*** Opening Records to process ***
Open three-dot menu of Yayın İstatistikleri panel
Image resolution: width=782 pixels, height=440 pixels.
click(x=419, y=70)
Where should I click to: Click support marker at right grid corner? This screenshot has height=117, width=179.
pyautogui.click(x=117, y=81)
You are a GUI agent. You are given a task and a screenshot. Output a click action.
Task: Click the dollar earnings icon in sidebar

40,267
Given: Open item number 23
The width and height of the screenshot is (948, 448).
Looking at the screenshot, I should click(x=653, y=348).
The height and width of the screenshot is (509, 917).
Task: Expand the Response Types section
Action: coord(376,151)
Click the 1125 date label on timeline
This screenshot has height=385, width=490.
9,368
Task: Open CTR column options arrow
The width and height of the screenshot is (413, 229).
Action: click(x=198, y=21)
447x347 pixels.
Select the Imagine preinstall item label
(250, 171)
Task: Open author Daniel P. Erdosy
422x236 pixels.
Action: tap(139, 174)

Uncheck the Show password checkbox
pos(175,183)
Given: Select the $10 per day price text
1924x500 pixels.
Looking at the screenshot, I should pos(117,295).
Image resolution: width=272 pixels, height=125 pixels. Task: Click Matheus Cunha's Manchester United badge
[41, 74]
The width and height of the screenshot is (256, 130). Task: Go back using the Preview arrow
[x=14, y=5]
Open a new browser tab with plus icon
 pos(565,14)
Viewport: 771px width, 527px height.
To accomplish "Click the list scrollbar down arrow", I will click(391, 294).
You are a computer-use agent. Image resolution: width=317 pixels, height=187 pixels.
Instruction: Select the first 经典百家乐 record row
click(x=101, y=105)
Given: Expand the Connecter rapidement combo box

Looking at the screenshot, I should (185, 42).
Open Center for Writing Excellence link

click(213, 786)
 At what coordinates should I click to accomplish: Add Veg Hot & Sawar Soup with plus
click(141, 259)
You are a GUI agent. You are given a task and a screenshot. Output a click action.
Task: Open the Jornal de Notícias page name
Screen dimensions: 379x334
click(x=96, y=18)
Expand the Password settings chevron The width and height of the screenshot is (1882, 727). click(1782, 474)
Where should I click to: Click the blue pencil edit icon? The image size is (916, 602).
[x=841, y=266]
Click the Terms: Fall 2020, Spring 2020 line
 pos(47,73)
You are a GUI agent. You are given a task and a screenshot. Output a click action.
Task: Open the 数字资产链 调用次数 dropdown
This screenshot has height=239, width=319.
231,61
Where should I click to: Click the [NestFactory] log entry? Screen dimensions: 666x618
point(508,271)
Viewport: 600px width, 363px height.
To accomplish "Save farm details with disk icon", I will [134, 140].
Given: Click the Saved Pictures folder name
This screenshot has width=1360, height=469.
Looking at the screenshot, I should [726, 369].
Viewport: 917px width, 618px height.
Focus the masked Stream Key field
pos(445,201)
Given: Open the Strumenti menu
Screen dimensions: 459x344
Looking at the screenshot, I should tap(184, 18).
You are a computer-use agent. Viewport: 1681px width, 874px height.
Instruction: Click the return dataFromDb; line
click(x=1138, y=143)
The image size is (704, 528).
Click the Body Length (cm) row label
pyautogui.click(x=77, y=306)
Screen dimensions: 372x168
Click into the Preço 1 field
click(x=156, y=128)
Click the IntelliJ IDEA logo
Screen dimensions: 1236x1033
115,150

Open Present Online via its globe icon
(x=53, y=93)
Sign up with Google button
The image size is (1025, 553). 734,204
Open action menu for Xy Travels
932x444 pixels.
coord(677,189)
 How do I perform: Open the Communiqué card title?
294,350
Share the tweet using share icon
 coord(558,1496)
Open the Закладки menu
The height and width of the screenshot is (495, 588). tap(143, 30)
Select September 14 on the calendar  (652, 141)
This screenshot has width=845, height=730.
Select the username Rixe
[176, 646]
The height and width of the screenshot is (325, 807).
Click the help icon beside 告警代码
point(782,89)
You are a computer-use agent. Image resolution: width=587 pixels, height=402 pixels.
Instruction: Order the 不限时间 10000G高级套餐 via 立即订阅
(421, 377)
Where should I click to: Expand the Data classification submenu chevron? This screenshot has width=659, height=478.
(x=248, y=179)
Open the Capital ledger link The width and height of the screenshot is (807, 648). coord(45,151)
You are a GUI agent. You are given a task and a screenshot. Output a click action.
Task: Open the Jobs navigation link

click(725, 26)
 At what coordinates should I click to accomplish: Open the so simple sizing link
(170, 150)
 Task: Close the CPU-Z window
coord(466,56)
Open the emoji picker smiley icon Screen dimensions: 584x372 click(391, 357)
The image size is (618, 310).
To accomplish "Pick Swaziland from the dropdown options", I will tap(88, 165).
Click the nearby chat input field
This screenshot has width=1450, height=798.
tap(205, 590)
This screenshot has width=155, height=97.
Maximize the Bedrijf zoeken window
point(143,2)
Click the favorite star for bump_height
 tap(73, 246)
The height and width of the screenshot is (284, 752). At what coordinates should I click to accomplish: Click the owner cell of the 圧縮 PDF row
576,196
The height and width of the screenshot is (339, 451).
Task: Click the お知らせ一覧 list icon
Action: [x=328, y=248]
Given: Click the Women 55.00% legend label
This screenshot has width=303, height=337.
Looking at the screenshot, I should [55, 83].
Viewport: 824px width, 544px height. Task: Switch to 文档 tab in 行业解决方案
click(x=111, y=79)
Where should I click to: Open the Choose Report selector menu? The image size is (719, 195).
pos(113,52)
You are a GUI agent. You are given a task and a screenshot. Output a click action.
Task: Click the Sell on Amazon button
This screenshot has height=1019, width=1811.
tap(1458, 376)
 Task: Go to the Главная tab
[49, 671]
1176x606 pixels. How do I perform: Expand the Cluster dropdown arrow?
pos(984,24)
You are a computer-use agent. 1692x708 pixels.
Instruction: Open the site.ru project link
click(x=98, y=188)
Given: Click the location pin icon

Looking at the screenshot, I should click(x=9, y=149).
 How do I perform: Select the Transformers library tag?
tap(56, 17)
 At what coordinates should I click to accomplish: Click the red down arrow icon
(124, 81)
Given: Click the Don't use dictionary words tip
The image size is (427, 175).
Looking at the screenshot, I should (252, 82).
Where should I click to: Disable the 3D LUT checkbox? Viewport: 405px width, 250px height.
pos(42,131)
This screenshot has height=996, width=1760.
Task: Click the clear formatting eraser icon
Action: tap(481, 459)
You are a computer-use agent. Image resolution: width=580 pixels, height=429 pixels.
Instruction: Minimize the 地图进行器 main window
*** Closing Records to process ***
--- Exercise aim ---
Can you give every line above again, exactly as written?

--- Answer space ---
Open three-dot menu of Yayın İstatistikleri panel
Image resolution: width=782 pixels, height=440 pixels.
click(x=419, y=70)
Where should I click to: Click support marker at right grid corner? This screenshot has height=117, width=179.
pyautogui.click(x=117, y=81)
You are a GUI agent. You are given a task and a screenshot. Output a click action.
Task: Click the dollar earnings icon in sidebar

40,267
Given: Open item number 23
The width and height of the screenshot is (948, 448).
Looking at the screenshot, I should click(x=653, y=348).
The height and width of the screenshot is (509, 917).
Task: Expand the Response Types section
Action: coord(376,151)
Click the 1125 date label on timeline
This screenshot has height=385, width=490.
9,368
Task: Open CTR column options arrow
The width and height of the screenshot is (413, 229).
Action: click(x=198, y=21)
447x347 pixels.
Select the Imagine preinstall item label
(250, 171)
Task: Open author Daniel P. Erdosy
422x236 pixels.
Action: tap(139, 174)

Uncheck the Show password checkbox
pos(175,183)
Given: Select the $10 per day price text
1924x500 pixels.
Looking at the screenshot, I should pos(117,295).
Image resolution: width=272 pixels, height=125 pixels. Task: Click Matheus Cunha's Manchester United badge
[41, 74]
The width and height of the screenshot is (256, 130). Task: Go back using the Preview arrow
[x=14, y=5]
Open a new browser tab with plus icon
 pos(565,14)
Viewport: 771px width, 527px height.
To accomplish "Click the list scrollbar down arrow", I will click(391, 294).
You are a computer-use agent. Image resolution: width=317 pixels, height=187 pixels.
Instruction: Select the first 经典百家乐 record row
click(x=101, y=105)
Given: Expand the Connecter rapidement combo box

Looking at the screenshot, I should (185, 42).
Open Center for Writing Excellence link

click(213, 786)
 At what coordinates should I click to accomplish: Add Veg Hot & Sawar Soup with plus
click(141, 259)
You are a GUI agent. You are given a task and a screenshot. Output a click action.
Task: Open the Jornal de Notícias page name
Screen dimensions: 379x334
click(x=96, y=18)
Expand the Password settings chevron The width and height of the screenshot is (1882, 727). click(1782, 474)
Where should I click to: Click the blue pencil edit icon? The image size is (916, 602).
[x=841, y=266]
Click the Terms: Fall 2020, Spring 2020 line
 pos(47,73)
You are a GUI agent. You are given a task and a screenshot. Output a click action.
Task: Open the 数字资产链 调用次数 dropdown
This screenshot has height=239, width=319.
231,61
Where should I click to: Click the [NestFactory] log entry? Screen dimensions: 666x618
point(508,271)
Viewport: 600px width, 363px height.
To accomplish "Save farm details with disk icon", I will [134, 140].
Given: Click the Saved Pictures folder name
This screenshot has width=1360, height=469.
Looking at the screenshot, I should [726, 369].
Viewport: 917px width, 618px height.
Focus the masked Stream Key field
pos(445,201)
Given: Open the Strumenti menu
Screen dimensions: 459x344
Looking at the screenshot, I should tap(184, 18).
You are a computer-use agent. Viewport: 1681px width, 874px height.
Instruction: Click the return dataFromDb; line
click(x=1138, y=143)
The image size is (704, 528).
Click the Body Length (cm) row label
pyautogui.click(x=77, y=306)
Screen dimensions: 372x168
Click into the Preço 1 field
click(x=156, y=128)
Click the IntelliJ IDEA logo
Screen dimensions: 1236x1033
115,150

Open Present Online via its globe icon
(x=53, y=93)
Sign up with Google button
The image size is (1025, 553). 734,204
Open action menu for Xy Travels
932x444 pixels.
coord(677,189)
 How do I perform: Open the Communiqué card title?
294,350
Share the tweet using share icon
 coord(558,1496)
Open the Закладки menu
The height and width of the screenshot is (495, 588). tap(143, 30)
Select September 14 on the calendar  (652, 141)
This screenshot has width=845, height=730.
Select the username Rixe
[176, 646]
The height and width of the screenshot is (325, 807).
Click the help icon beside 告警代码
point(782,89)
You are a computer-use agent. Image resolution: width=587 pixels, height=402 pixels.
Instruction: Order the 不限时间 10000G高级套餐 via 立即订阅
(421, 377)
Where should I click to: Expand the Data classification submenu chevron? This screenshot has width=659, height=478.
(x=248, y=179)
Open the Capital ledger link The width and height of the screenshot is (807, 648). coord(45,151)
You are a GUI agent. You are given a task and a screenshot. Output a click action.
Task: Open the Jobs navigation link

click(725, 26)
 At what coordinates should I click to accomplish: Open the so simple sizing link
(170, 150)
 Task: Close the CPU-Z window
coord(466,56)
Open the emoji picker smiley icon Screen dimensions: 584x372 click(391, 357)
The image size is (618, 310).
To accomplish "Pick Swaziland from the dropdown options", I will tap(88, 165).
Click the nearby chat input field
This screenshot has width=1450, height=798.
tap(205, 590)
This screenshot has width=155, height=97.
Maximize the Bedrijf zoeken window
point(143,2)
Click the favorite star for bump_height
 tap(73, 246)
The height and width of the screenshot is (284, 752). At what coordinates should I click to accomplish: Click the owner cell of the 圧縮 PDF row
576,196
The height and width of the screenshot is (339, 451).
Task: Click the お知らせ一覧 list icon
Action: [x=328, y=248]
Given: Click the Women 55.00% legend label
This screenshot has width=303, height=337.
Looking at the screenshot, I should [55, 83].
Viewport: 824px width, 544px height. Task: Switch to 文档 tab in 行业解决方案
click(x=111, y=79)
Where should I click to: Open the Choose Report selector menu? The image size is (719, 195).
pos(113,52)
You are a GUI agent. You are given a task and a screenshot. Output a click action.
Task: Click the Sell on Amazon button
This screenshot has height=1019, width=1811.
tap(1458, 376)
 Task: Go to the Главная tab
[49, 671]
1176x606 pixels. How do I perform: Expand the Cluster dropdown arrow?
pos(984,24)
You are a computer-use agent. 1692x708 pixels.
Instruction: Open the site.ru project link
click(x=98, y=188)
Given: Click the location pin icon

Looking at the screenshot, I should click(x=9, y=149).
 How do I perform: Select the Transformers library tag?
tap(56, 17)
 At what coordinates should I click to accomplish: Click the red down arrow icon
(124, 81)
Given: Click the Don't use dictionary words tip
The image size is (427, 175).
Looking at the screenshot, I should (252, 82).
Where should I click to: Disable the 3D LUT checkbox? Viewport: 405px width, 250px height.
pos(42,131)
This screenshot has height=996, width=1760.
Task: Click the clear formatting eraser icon
Action: tap(481, 459)
You are a computer-use agent. Image resolution: width=580 pixels, height=429 pixels.
Instruction: Minimize the 地图进行器 main window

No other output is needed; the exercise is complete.